First, if I were Moscow or Beijing, I would very much want the U.S government focusing their time, energy and resources on threats that barely exist in pissant sinkholes like Iran and North Korea. Whatever is directed there logically cannot be devoted to countering their growing power in a strategically smart way. And remember, the U.S might not be able to keep the lights on much longer. You may not have heard this, but they're $14 trillion in the hole already, in large part because they've spent the last half century thinking that everything everywhere is an existential threat.

Second, it diverts the attention of the American people from threats that have always existed and likely always will to fantastic bogeymen that cannot currently inflict much damage on them and likely couldn't be stopped even in the event that they had such a capability. After all, you're never going to stop a person or a state from committing suicide to kill you 100% of the time. In the case of a truly suicidal country (assuming that one even exists), I'm not sure that you can stop them at all.

Great powers, on the other hand, can be deterred. History teaches us this repeatedly. Stalin and Mao, despite the contemporary American rhetoric that they would willingly turn their nations into radioactive ash in the pursuit of their ideological fantasies, were deterred, and rather easily at that. I suspect that Putin and Hu are no different.
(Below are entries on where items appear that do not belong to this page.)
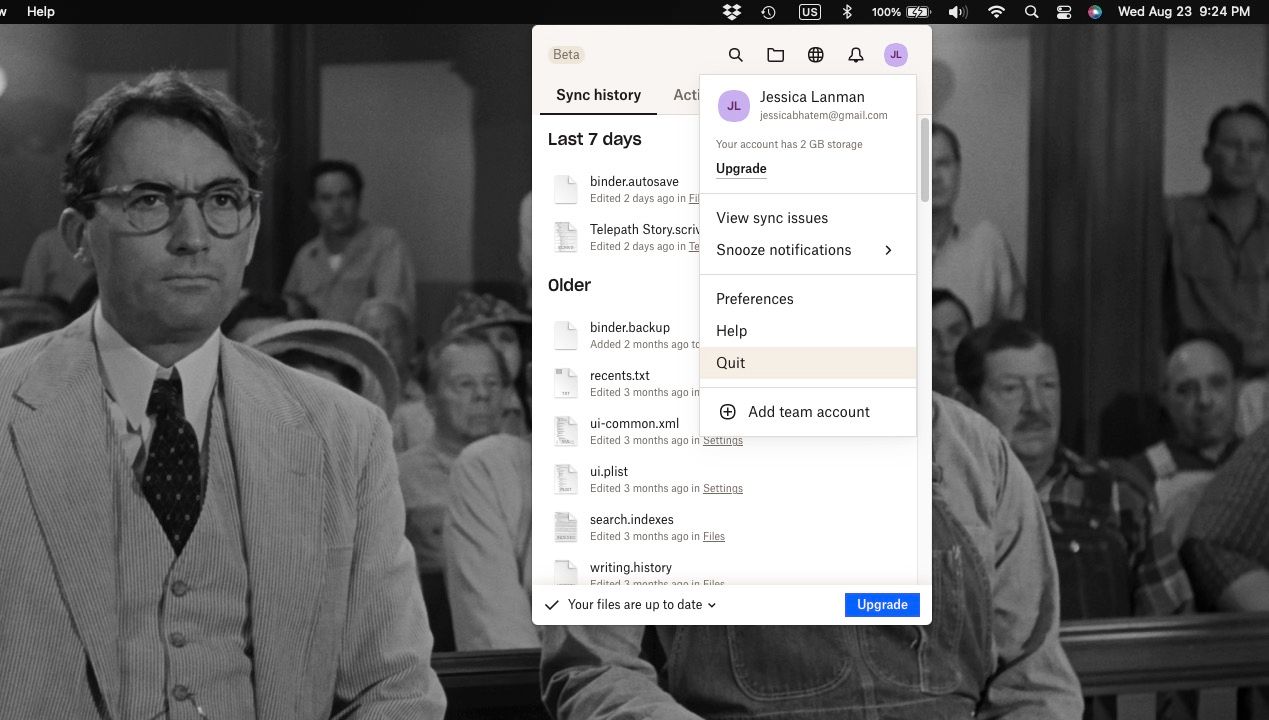Screen dimensions: 1269x720
Task: Open notifications via the bell icon
Action: point(855,55)
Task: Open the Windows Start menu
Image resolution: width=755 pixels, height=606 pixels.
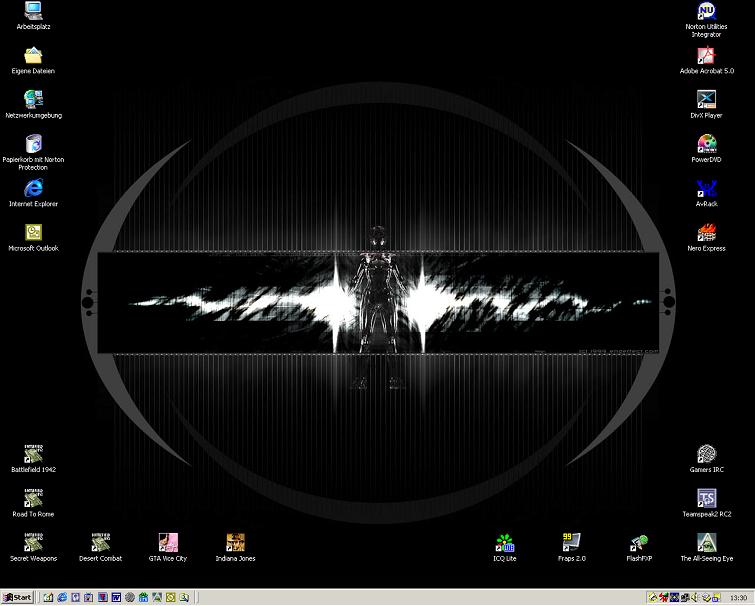Action: point(17,597)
But that relies on knowing what the threats are, concentrating a political consensus on them, and clearly communicating what each side can get away with and what they can't. The United States was incredibly lucky to survive the potentially disastrous and wildly mishandled Cuban crisis. Counting on being that lucky twice is folly. And small misunderstandings about the other side's intentions have a historical tendency to rapidly grow into ruinous wars. That's exactly how the First World War started. Nobody thought that the assasination of some Austrian nobody would cause the greatest war the world had ever seen. Everybody was counting on the other guy to blink, and nobody did.

In closing, it might be a good idea to remember that if you focus all of your attention on the things that can't kill you, the things that can probably will. It might also be a really good idea for the American people to stop electing stupid people to high office. It was cute for awhile, but it's starting to get more than a little dangerous.



Hey, you know what? Writing this was more fun than most of what I've done in a long time! I know that it was really long - and I appreciate those of you who made the effort to get through it - but topics like this can't be coherently addressed in three paragraph posts, as people like Erick Erikson and his friends regularly prove, if only unintentionally.

I'm thinking of making this a regular feature, even with the amount of work it involves. And I might even write about people that I actually agree with most of the time, which I bet most of you didn't even think existed. I have some ideas about a recent op-ed by Michael Scheuer that I'm kicking around. I just don't know if I'll have enough time to do it while it's still somewhat fresh.

Anyhow, thanks to those of you who made it through a post this long and involved.